In Germany, the results of the recent European elections, as well as the elections for the legislative assembly in the city state of Bremen, have lead to the first big-scale resignation. Andrea Nahles, the chairlady of the Social Democratic Party of Germany (SPD) and its parliamentary group leader, stepped down.
She said she wanted to vacate both of her positions by Tuesday. Malu Dreyer, the governor of Rhineland-Palatinate, will be party leader provisionally until a successor for Nahles has been found.
Although Andrea Nahles is known to be intelligent and a hard worker, she was not the right person for leading the party, according to some colleagues.
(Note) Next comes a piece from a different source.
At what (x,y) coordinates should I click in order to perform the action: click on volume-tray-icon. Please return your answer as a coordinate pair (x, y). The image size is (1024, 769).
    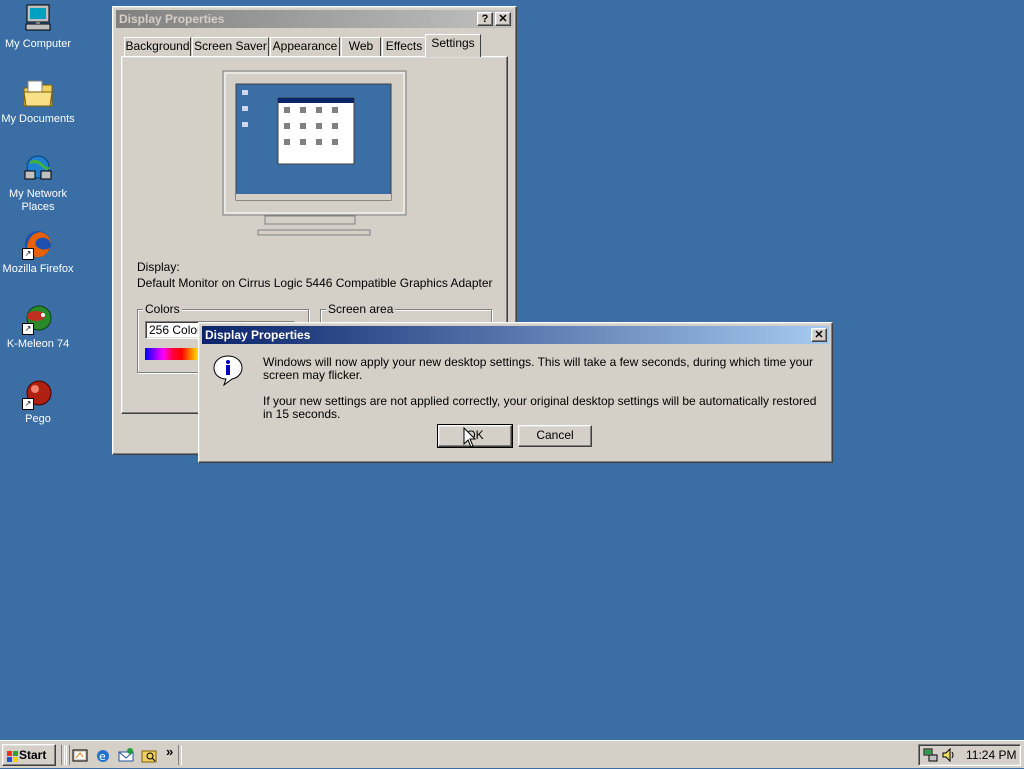
    Looking at the image, I should click on (949, 755).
While she delivered political successes, those were not really credited to her or her party. Some of her performances in front of TV cameras were questionable.
On Sunday, Andrea Nahles stated she had taken over her two high positions in difficult times. Indeed the SPD, Germany’s oldest party, was already in trouble, judging from the plummeting number of votes it got in almost all elections, both on the federal level and in the provinces.
“We are working on putting the party back on its feet”, Nahles said in a statement. Also, voters needed to be convinced with new content. “Managing to do both is a challenge which requires mutual support.” In the past weeks, party colleagues had doubted she was still backed well enough inside the SPD.
Andrea Nahles also said she hoped her party would succeed in gaining trust and strengthening mutual respect again. The country needed a strong SPD.
In the European elections, the SPD had gotten only 15.8 percent of the vote, a week ago. It is now only the third-largest party behind Angela Merkel’s conservative CDU and the Greens. At the same time, the SPD lost the election in Bremen to the CDU for the first time ever.
Entering yet another grand coalition with Chancellor Merkel had been seen as a mistake by many SPD members, including Nahles herself. But two years ago, the party was pressured into it by President Frank-Walter Steinmeier, who is an SPD member himself, after the liberal FDP suddenly left the coalition talks.
A step designed to end a political crisis, joining Mrs. Merkel again, increased the SPD’s problems substantially. From a big-tent party, the SPD was degraded to a mid-size party within a decade.
Whether more political heads will roll anytime soon, including Chancellor Merkel’s, because her party lost quite big as well, is not foreseeable right now.